Attendu que l’article 700 du code de procédure civile prévoit que le tribunal condamne la partie tenue aux dépens à payer à l’autre partie la somme qu’il détermine, au titre des frais exposés et non compris dans les dépens en tenant compte de l’équité et de la situation économique des parties.
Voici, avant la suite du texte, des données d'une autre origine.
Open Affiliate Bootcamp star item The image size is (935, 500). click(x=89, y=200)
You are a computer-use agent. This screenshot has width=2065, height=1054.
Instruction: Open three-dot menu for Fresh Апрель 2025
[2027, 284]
Qu’il y a lieu de confirmer le jugement déféré sur ce point, de condamner la SAS ACCORD à payer à Madame [J] la somme de 3.000 euros au titre des dispositions de l’article 700 du code de procédure civile en cause d’appel et de débouter la SAS ACCORD et le syndicat des copropriétaires de la résidence en copropriété « [Adresse 6] » de leur demande au titre des frais irrépétibles exposés en cause d’appel
PAR CES MOTIFS
Statuant par arrêt contradictoire, rendu en dernier ressort et par mise à disposition au greffe,
CONFIRME le jugement contradictoire rendu le 20 juin 2023 du tribunal judiciaire d’Aix-en-Provence en toutes ses dispositions
STATUANT A NOUVEAU
DEBOUTE Madame [J] de sa demande tendant à voir ordonner au syndic la SAS ACCORD de verser aux débats le permis de construire initial du 21 août 1990 et le permis modificatif du 14 octobre 1991 (avec leurs plans) .
DIT que la décision sera commune et opposable au syndicat des copropriétaires de la résidence en copropriété « [Adresse 6] »
Y AJOUTANT
CONDAMNE la SAS ACCORD à payer à Madame [J] la somme de 3.000 euros au titre des dispositions de l’article 700 du code de procédure civile en cause d’appel
DEBOUTE la SAS ACCORD de sa demande au titre des frais irrépétibles exposés en cause d’appel
DEBOUTE le syndicat des copropriétaires de la résidence en copropriété « [Adresse 6] » de sa demande au titre des frais irrépétibles exposés en cause d’appel
CONDAMNE la SAS ACCORD aux entiers dépens en cause d’appel.